- **WHAT TO WORK ON**
- 1) In the blog post below, rewrite the paragraph beginning "Fast forward a few years" as a short list that keeps its main facts.
- 2) According to the blog post below, why did the writer want a pomodoro timer on the OSX menubar rather than relying on mytomatoes alone? Answer in one to three sentences.

- **SOURCE EXCERPT**
________________
It’s Monday evening around 22:31.
The track “Still on Fire” by Trentemøller is making my neurons fire in highly pleasant patterns while I try to gaze back through time at the days from Monday October 22 to Sunday November 4, and to gather my thoughts.
I have come to a decision:
The rest of this blog will be less melodramatic. Instead, I shall focus my efforts on puns.
(You should still listen to the track.)
Productivity and Focus
Vitamin-R – tomatoes for apples!
As a quick search will tell you, we here at the WHV headquarters are big fans of mytomatoes.com, an online pomodoro timer that keeps track of your pomodori in a truly low friction fashion.
Bonus factoid: mytomatoes was built and is maintained by Magnar Sveen, who is revered, at least in my circles, as a young Emacs god. Take a gander at his jaw-dropping dexterity and raw nerd power. The one where he uses Emacs to calculate the number of hours his videos have wasted around the world is especially good.
I digress.
Some of us need a constant reminder that we’re trapped inside a tomato with absolutely no way to get out.
mytomatoes lives in a browser window, and can easily disappear under the thousands of distractions trying to snatch victory from your ambitious little hands.
No friends. Nothing less than a permanent reminder on the main OSX menubar will do!
I initially made a small misstep with Be Focused Pro. This does satisfy the requirement of displaying a timer in the menubar, but also tries, unfortunately quite badly, to be a task manager, and to connect each pomodoro to a task that you have to create. (As an orgmode user, I have infinitely high expectations of any task manager.)
I digress. Again.
After 30 minutes of searching, I fortunately landed on Vitamin-R (the new version 3) on October 29. Since then, it has helped me to churn successfully through an impressive number of pomodori.
Why I’m probably going to buy this after the evaluation period:
- Vitamin-R is exactly configurable enough. I could get it to work exactly like I wanted, without having to wade through an overly complex UI.
- I get to log what work I plan to do during each pomodoro, and I get to edit this afterwards, but it’s incredibly low friction, i.e. no task creation and so on.
- It has a number of simple but useful charts that help me to do better each day.
Multiple-desktops seem to have been detrimental to my focus.
Back in the early 90s, I started using multiple virtual desktops on my humble Linux 0.99pl13 computer. Because the year of the Linux Desktop was never really to be, we had to console (nerd pun, sorry) ourselves with obscure features like this.
Fast forward a few years, and Ctrl-Alt-SOMENUMBER is deeply ingrained into my muscle memory. 1 is work, 2 is more work, 3 is Emacs (all hail her greatness) and related admin tools, 4 is email and other communication, 5 is browsing and 6 is utility browsing.
This means that a single neuron misfiring leads to my number 5 finger (index) lashing upwards, like some sort of digital (Latin pun intended, work with me here people) cobra, with thumb and pinkie deftly dance-dance-revolutioning over to respectively alt and control, which switches me away from my work (usually 1 or 3) to browsing, all of this in about 3 milliseconds.
This visual shock routinely causes the rider on my mental elephant to keel over backwards and fall from the large pachyderm.
Hours of web-browsing ensue, during which my already extensive knowledge of useless trivia is expanded, but no to absolutely no work is done.
This stage is usually followed by the guilt, and the crying to sleep, and the renewed chasing of deadlines the next day.
________________
- **DATA LISTING**
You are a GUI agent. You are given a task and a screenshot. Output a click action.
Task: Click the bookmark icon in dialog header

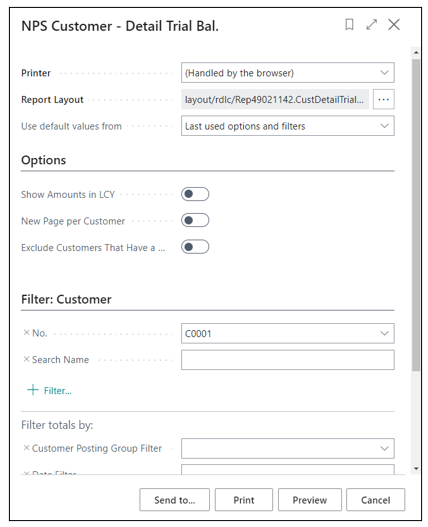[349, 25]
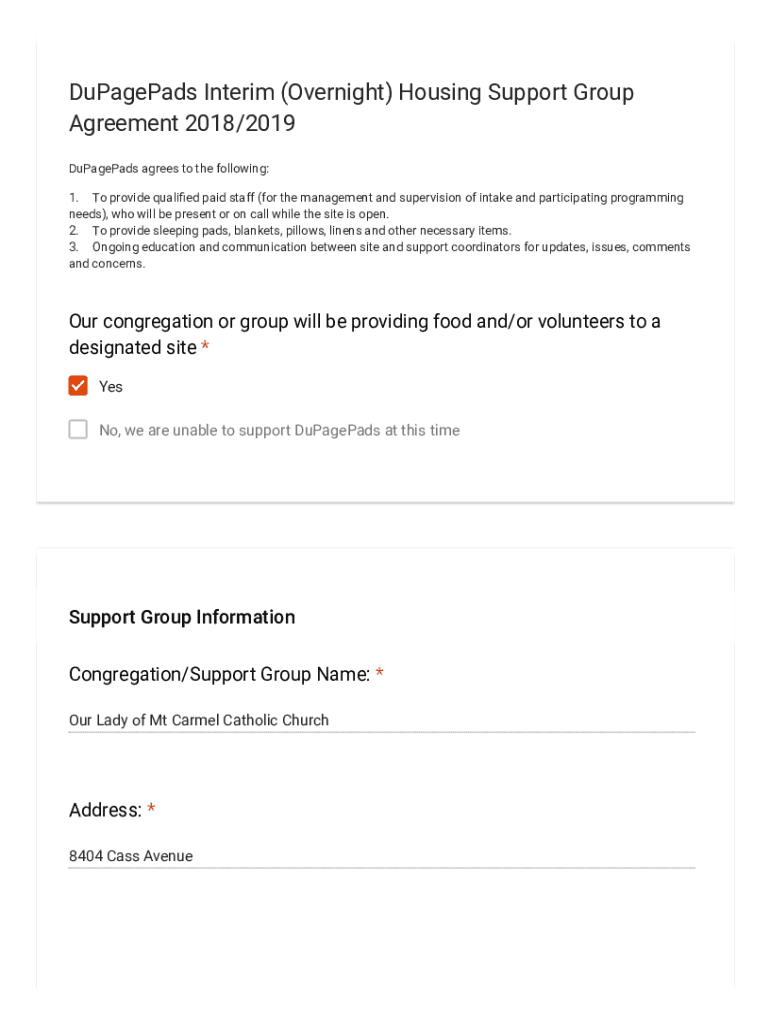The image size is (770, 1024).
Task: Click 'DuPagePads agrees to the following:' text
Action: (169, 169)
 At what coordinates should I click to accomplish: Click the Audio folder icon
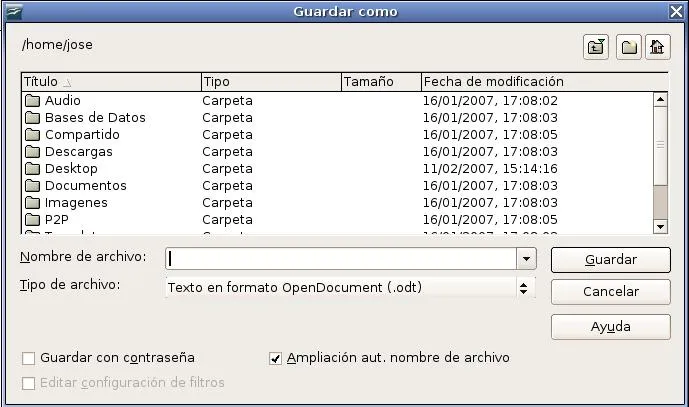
________________
- **SOLUTIONS BELOW**
- 1)
- After a few years, Ctrl-Alt plus a number is deeply ingrained in muscle memory.
- 1: work
- 2: more work
- 3: Emacs and related admin tools
- 4: email and other communication
- 5: browsing
- 6: utility browsing

- 2) mytomatoes lives in a browser window, so it can easily disappear under the many distractions competing for attention. The writer needed a permanent reminder, which only a timer on the main OSX menubar could provide.